Maputo não tomou posição até agora sobre o ataque do Hamas e a contraofensiva israelita em Gaza, mas Luanda não teve como "escolher o silêncio", na expressão de Monda, até porque foi provocada pelo embaixador israelita em Luanda, que lamentou a não-condenação expressa do ataque do Hamas na posição assumida pela SADC no passado dia 10, assinada pelo Presidente João Lourenço, na qualidade de líder em exercício da organização.

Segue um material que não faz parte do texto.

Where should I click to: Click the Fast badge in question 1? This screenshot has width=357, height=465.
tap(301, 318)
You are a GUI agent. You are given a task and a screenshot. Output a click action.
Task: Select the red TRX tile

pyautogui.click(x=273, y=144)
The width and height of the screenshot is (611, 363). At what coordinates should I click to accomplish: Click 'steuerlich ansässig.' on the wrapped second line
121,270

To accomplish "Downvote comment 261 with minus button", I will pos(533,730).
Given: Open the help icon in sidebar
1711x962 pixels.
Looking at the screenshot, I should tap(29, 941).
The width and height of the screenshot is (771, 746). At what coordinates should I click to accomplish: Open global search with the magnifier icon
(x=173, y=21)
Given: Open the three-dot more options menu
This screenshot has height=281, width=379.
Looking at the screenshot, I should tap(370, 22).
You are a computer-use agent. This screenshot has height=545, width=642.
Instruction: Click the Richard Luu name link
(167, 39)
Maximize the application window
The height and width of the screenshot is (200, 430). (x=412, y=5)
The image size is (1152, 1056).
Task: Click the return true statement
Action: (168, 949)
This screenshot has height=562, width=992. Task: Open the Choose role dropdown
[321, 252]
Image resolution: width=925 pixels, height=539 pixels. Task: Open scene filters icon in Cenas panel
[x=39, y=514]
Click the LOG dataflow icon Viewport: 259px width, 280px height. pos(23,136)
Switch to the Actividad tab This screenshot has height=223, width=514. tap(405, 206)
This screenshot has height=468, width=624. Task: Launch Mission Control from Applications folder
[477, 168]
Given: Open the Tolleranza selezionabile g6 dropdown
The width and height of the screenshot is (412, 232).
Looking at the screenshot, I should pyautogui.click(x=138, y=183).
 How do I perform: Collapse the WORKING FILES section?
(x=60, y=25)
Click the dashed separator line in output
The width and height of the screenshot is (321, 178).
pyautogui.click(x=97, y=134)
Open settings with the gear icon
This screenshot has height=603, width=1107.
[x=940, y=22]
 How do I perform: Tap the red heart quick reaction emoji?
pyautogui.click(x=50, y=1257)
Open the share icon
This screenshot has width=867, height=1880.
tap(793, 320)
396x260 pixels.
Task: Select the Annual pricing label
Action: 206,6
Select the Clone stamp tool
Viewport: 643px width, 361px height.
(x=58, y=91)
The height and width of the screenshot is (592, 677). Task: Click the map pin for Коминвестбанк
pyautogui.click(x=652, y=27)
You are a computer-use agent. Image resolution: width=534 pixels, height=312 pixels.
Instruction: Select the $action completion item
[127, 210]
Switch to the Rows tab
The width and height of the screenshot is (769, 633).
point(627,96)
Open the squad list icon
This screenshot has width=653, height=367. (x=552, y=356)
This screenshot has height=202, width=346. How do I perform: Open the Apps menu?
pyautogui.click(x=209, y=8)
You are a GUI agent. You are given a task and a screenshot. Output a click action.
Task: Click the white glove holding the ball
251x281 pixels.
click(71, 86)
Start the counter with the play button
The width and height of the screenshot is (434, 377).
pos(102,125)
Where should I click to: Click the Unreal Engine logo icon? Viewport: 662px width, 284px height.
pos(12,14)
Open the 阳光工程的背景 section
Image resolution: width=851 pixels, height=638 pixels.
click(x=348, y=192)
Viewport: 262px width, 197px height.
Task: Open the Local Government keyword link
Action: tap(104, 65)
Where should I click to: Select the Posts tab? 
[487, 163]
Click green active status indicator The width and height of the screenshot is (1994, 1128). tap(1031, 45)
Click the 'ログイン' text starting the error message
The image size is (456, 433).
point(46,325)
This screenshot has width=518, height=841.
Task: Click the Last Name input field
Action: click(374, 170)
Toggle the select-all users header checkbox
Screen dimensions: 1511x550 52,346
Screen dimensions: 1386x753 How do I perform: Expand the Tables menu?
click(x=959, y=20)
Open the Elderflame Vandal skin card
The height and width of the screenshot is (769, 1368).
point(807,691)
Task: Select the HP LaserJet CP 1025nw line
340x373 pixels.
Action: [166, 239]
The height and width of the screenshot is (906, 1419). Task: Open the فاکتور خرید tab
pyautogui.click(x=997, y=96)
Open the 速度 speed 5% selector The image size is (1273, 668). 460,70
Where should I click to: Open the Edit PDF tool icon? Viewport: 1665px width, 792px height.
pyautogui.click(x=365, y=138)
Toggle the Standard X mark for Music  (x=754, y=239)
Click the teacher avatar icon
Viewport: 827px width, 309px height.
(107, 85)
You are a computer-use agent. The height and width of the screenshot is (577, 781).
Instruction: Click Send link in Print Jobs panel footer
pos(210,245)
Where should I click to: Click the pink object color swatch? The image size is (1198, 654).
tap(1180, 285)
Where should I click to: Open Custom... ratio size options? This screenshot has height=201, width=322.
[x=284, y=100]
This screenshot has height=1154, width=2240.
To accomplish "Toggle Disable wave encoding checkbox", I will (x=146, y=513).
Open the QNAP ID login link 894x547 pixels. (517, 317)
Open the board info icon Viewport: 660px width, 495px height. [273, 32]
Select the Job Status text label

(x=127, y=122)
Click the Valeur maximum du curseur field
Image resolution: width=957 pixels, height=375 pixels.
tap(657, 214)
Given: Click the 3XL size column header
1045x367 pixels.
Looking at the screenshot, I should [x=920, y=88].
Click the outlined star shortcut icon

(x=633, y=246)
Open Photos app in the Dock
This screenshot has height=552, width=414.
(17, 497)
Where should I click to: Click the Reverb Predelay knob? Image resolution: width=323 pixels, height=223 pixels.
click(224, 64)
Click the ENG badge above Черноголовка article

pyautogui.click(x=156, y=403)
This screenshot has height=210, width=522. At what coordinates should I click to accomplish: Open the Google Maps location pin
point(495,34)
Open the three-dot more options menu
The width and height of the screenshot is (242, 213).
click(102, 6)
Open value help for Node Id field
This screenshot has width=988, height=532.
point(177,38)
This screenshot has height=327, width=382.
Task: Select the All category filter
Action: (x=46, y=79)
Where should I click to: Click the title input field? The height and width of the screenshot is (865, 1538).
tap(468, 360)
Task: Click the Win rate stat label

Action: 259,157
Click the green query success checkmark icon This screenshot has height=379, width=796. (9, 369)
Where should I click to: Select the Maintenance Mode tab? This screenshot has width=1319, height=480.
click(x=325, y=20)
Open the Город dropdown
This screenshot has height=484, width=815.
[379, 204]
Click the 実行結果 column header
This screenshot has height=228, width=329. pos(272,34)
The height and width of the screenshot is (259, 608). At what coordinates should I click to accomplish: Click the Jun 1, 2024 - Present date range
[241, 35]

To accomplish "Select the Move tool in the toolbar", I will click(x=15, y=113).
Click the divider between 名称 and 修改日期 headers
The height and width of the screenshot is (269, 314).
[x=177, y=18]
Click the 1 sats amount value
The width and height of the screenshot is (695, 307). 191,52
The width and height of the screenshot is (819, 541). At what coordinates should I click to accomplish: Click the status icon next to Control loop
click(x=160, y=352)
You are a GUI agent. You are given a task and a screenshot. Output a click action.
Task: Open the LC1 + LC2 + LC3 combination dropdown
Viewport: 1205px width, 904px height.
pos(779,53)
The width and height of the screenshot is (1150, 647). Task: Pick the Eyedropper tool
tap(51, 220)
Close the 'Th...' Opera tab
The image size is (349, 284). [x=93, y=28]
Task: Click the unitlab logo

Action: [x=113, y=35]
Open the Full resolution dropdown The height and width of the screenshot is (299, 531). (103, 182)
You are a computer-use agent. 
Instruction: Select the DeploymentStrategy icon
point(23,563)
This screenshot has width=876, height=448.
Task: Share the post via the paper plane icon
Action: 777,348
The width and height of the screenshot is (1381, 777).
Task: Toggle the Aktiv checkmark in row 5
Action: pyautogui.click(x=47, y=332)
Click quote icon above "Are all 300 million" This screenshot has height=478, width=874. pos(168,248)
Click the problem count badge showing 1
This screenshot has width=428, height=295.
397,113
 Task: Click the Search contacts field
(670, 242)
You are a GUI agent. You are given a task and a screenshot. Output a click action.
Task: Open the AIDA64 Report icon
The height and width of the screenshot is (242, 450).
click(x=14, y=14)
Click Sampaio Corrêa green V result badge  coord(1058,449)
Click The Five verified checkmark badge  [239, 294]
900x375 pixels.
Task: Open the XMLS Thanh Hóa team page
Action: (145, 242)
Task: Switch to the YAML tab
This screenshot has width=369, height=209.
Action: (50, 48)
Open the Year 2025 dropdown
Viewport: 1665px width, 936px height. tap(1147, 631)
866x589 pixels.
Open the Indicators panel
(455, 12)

O chefe da diplomacia angolana, Téte António, chamou o embaixador israelita ao Ministério, acabando por dizer a Shimon Solomon que, não apenas Luanda "condena todo e qualquer tipo de ato violento que venha a perigar a paz e estabilidade da região", como a "solução para o conflito passa, necessariamente, pelo cumprimento das resoluções das Nações Unidas sobre a existência de dois Estados coabitando pacificamente".
No seu discurso sobre o estado da nação, segunda-feira, João Lourenço, embora tenha considerado que Israel tem direito a defender-se e proteger a vida dos seus cidadãos, frisou "que esse mesmo direito tem igualmente o povo palestino, que vive há décadas uma situação de contínua ocupação e anexação de partes do seu território, situação inaceitável em pleno século XXI".